Brexit will have ‘significant’ effects on EU budget

Ireland’s man at the EU court of auditors has said Brexit will have “significant” effects on the EU budget.
Brexit will have ‘significant’ effects on EU budget

“Brexit will naturally have significant implications for the revenues of the European Union, and its assets and liabilities,” said Kevin Cardiff, Ireland’s member of the Court of Auditors.

“The implications for individual member states’ contributions have simply not been addressed yet,” said Mr Cardiff, who was secretary general of the Department of Finance, when Ireland went into its EU-IMF bailout programme, in 2010.

“We’re certainly well-aware these issues are coming down the track,” he added.

In total, UK contributions made up 16% of the EU’s €145bn budget last year, the second-highest, behind Germany, at 20%. Ireland’s contributions made up 1.3% of the total.

The UK has indicated it will trigger the start of its EU exit before March 2017.

The UK will continue to pay into the EU budget and receive subsidies, though it pays in much more than it receives, a net amount of around €10bn in 2015.

But when the exit process is completed, the UK may be required to make additional payments, on top of its ordinary budget contributions.

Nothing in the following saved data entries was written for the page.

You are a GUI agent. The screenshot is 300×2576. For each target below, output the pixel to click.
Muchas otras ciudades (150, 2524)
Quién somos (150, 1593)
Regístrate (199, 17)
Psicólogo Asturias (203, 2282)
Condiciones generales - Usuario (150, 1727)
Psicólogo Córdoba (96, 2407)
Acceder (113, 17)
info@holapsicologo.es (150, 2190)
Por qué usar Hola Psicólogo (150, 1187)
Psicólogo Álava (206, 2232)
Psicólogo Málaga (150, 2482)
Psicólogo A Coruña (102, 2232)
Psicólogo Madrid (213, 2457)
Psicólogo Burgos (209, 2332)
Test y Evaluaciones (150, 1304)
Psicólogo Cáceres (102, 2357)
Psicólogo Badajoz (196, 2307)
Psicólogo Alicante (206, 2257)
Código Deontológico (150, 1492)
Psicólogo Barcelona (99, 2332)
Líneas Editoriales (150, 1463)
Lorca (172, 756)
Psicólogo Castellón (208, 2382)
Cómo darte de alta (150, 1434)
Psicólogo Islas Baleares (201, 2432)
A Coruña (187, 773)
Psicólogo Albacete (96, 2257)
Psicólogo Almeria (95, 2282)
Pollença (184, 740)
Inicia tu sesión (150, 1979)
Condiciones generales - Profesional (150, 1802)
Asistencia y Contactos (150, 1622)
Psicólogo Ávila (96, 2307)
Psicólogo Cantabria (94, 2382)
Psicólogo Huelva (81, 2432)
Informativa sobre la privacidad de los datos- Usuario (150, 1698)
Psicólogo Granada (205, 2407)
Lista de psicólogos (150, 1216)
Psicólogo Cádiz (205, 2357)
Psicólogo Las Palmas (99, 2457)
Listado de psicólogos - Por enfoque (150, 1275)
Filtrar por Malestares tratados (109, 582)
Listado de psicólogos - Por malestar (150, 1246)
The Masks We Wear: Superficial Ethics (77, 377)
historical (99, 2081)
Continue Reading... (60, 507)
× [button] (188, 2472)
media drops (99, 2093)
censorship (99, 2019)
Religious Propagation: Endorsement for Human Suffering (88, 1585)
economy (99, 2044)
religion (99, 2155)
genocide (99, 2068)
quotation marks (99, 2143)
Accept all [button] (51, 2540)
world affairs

According to auditors, the EU has liabilities and accrued costs amounting to €121bn, which it has not planned-for in future budgets.

Assuming a budget share of 16%, it could mean the UK is on the hook for around €20bn, in gross terms.

The president of the European Court of Auditors, Klaus-Heiner Lehne, said there was no way of knowing what the final Brexit bill will be for either side, as it’s not clear what kind of deal the UK will end up negotiating with the EU.

“It’s a black hole,” Mr Lehne said, adding that the EU and UK positions now are “so far away” from each other that a ‘divorce’ settlement might not even be completed within two years, the legal time-limit set in the EU treaty.

British contributions to the budget, post-Brexit, will depend on whether the country chooses to pay to retain access to the EU’s single market, as Norway and Switzerland do, though the UK government has made clear that it will not accept paying close to its current EU budget commitments.

Once the UK leaves the EU, the bloc will have to decide whether to cut the budget or seek increased payments.